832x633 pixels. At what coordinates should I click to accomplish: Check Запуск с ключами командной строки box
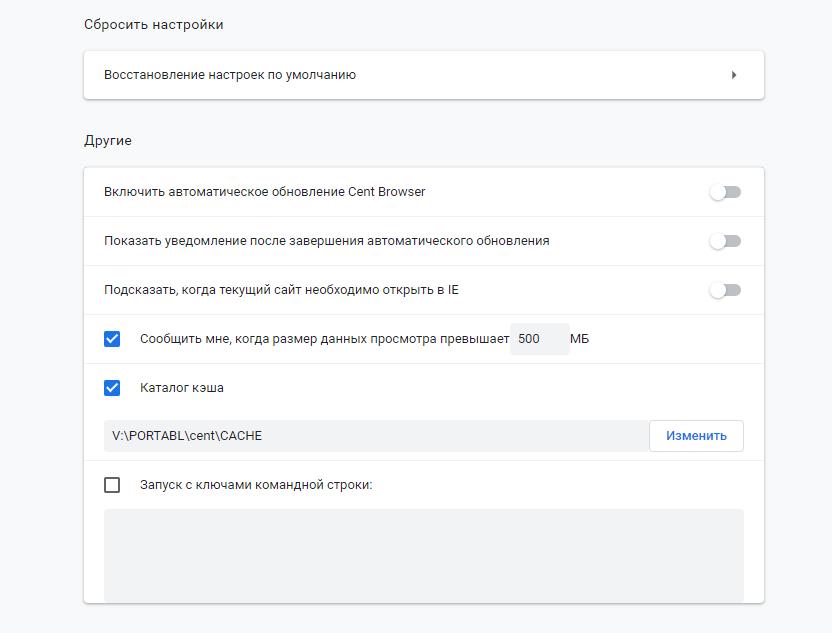click(x=112, y=485)
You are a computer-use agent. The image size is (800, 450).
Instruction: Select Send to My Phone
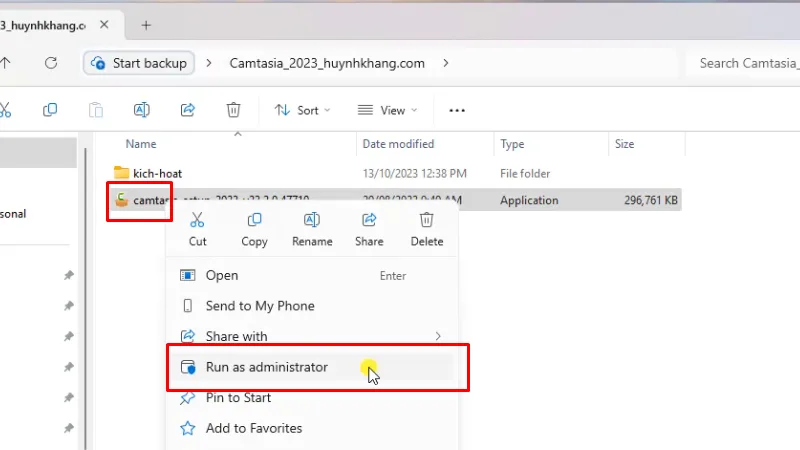[x=260, y=306]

______

* **WORK INSTRUCTIONS**
Rewrite the listing above with "Check" swapped for "Tick" and every other word left as it is. Leave the pictures out.

* **SOLUTION FOR THIS TASK**
832x633 pixels. At what coordinates should I click to accomplish: Tick Запуск с ключами командной строки box
click(x=112, y=485)
You are a computer-use agent. The image size is (800, 450).
Instruction: Select Send to My Phone
[x=260, y=306]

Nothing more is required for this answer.